Dans ce registre, on entend à tout bout de champ que l'oppression des peuples consiste dans le fait d'opprimer, et non d'oppresser une population. To oppress est en effet utilisé dans ce sens en anglais, et le Trésor de la Langue Française ne lui reconnaît pas officiellement cet emploi en français.
Pourtant, pourtant... voyez plutôt.
Il s'agit du serment de la conjuration de Fiesque, dans l'opéra d'Edouard Lalo. Vous entendez l'Orchestre National de Montpellier sous la direction d'Alain Altinoglu, ainsi que Roberto Alagna et Franck Ferrari pour les deux rôles les plus développés (respectivement Fiesque et Verrina). [Voir ici pour plus de détail sur l'oeuvre et sur Alagna.]
On entend nettement « Le tyran qui nous oppresse »... et l'oeuvre (premier opéra de Lalo, jamais représenté jusqu'à Montpellier 2008, qui n'était qu'une version de concert...) a été composée dans les années 1866-1868, à une période où la France était peu encline à se soumettre à l'impérialisme débridé de l'anglo-américain triomphant.

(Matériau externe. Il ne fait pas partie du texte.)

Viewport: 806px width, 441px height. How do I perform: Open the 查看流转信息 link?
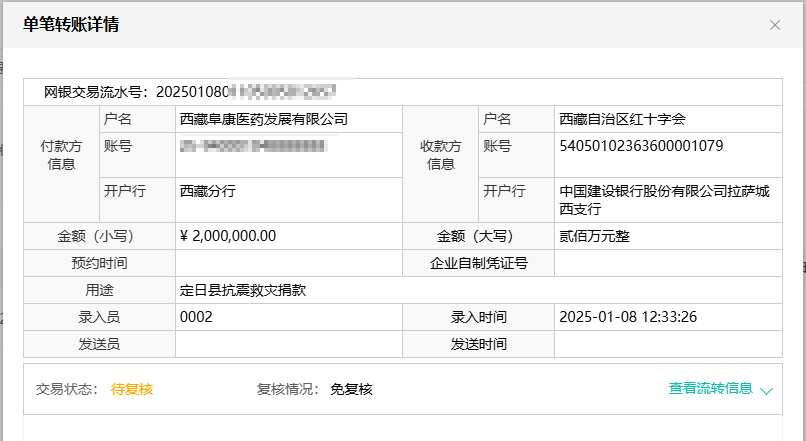point(710,388)
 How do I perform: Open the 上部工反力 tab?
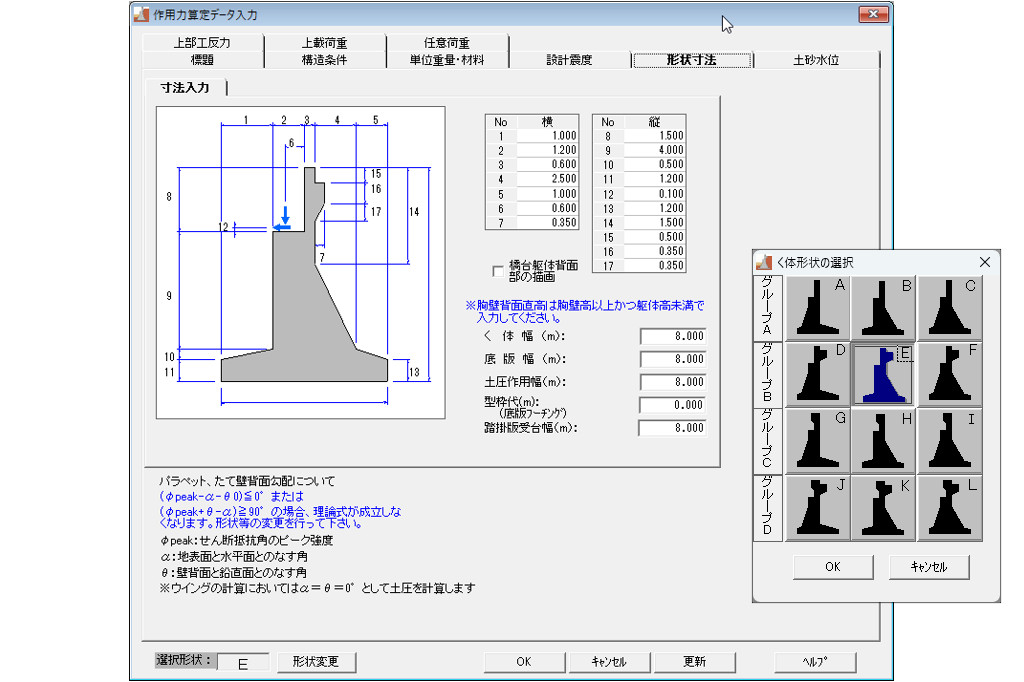point(201,43)
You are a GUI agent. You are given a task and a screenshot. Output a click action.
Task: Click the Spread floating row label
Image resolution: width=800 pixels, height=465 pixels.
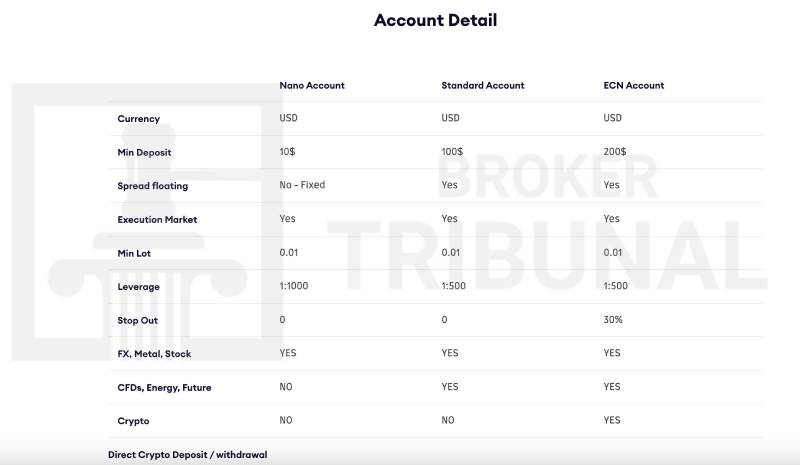click(152, 186)
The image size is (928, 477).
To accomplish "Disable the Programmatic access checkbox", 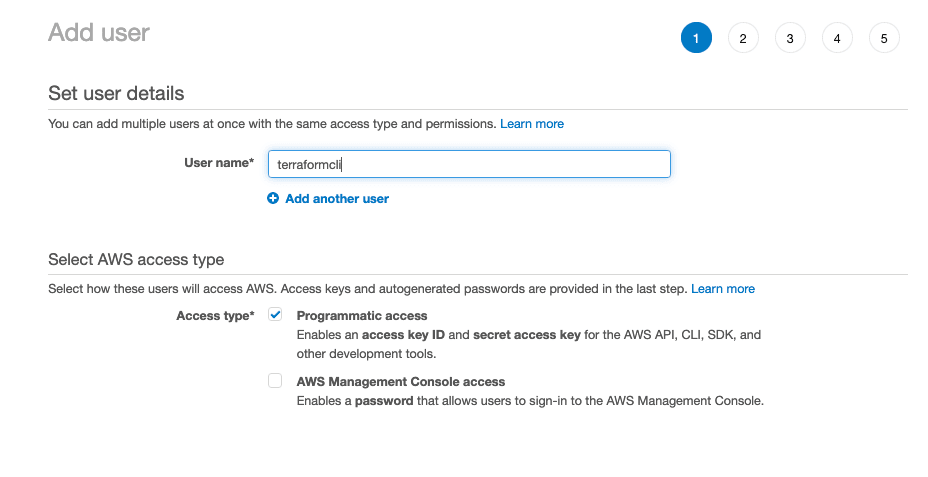I will coord(275,315).
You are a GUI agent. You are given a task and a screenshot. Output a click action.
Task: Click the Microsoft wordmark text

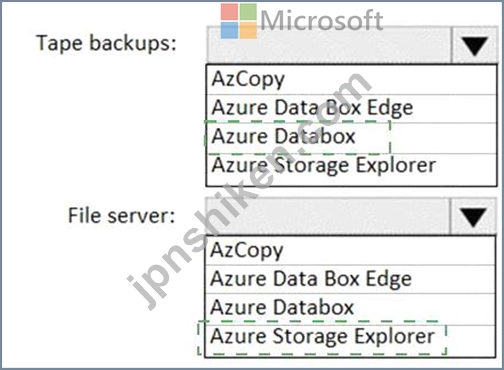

La preuve, pas si longtemps auparavant (1843), Halévy proposait ceci (Charles VI, sous l'occupation anglaise de la France au début du XVe siècle) :
Le formidable Mathieu Lécroart (Raymond), puis Bruno Comparetti (le dauphin Charles), l'Orfeon Pamplones, Orchestre Français Albéric Magnard, le tout dirigé par Miquel Ortega. Compiègne, 10 avril 2005 (recréation mondiale).
On n'en est pas tout à fait à l'Entente Cordiale. En somme, le librettiste de Lalo, Charles Beauquier (d'après Die Verschwörung des Fiesco zu Genua de Schiller, sans doute via la pièce de Dumas), a utilisé le terme de façon figurée : les tyrans oppressent parce qu'ils font étouffer sous leur implacable pouvoir liberticide.

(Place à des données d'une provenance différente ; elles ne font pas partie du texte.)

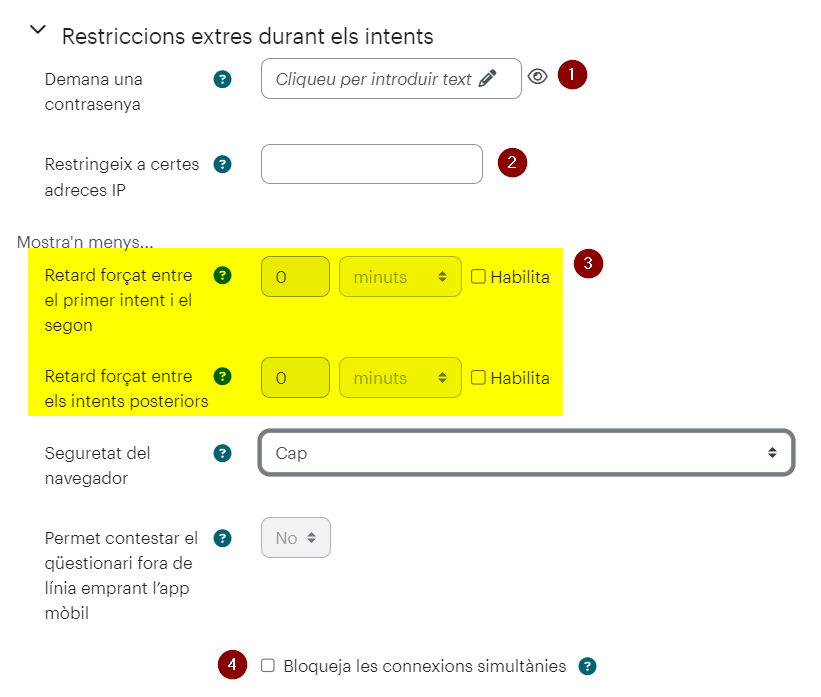Click the pencil icon in password field
The width and height of the screenshot is (821, 697).
coord(487,79)
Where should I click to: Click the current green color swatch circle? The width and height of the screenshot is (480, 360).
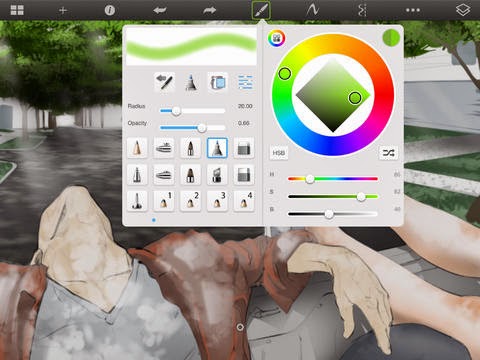point(391,38)
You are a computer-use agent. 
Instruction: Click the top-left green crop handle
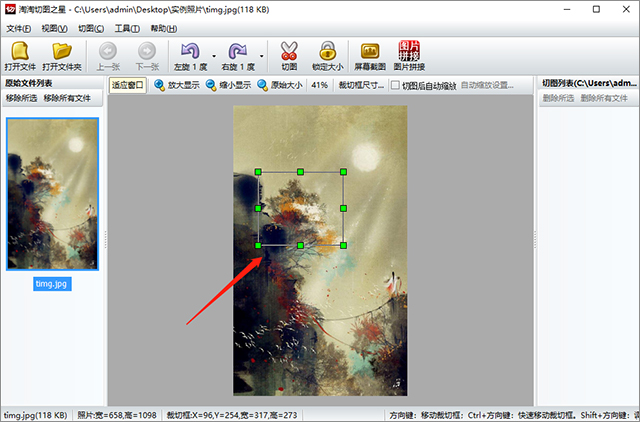coord(258,172)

Bref, la confusion ou le sens double du mot n'ont pas eu besoin de l'anglais. Ce n'est peut-être pas si fautif que cela, puisqu'au sens figuré, oppresser se rapproche sensiblement de l'idée contenue par opprimer ; et si on veut absolument en bannir l'usage, inutile de mettre ça sur le compte d'une américanophilie déplacée.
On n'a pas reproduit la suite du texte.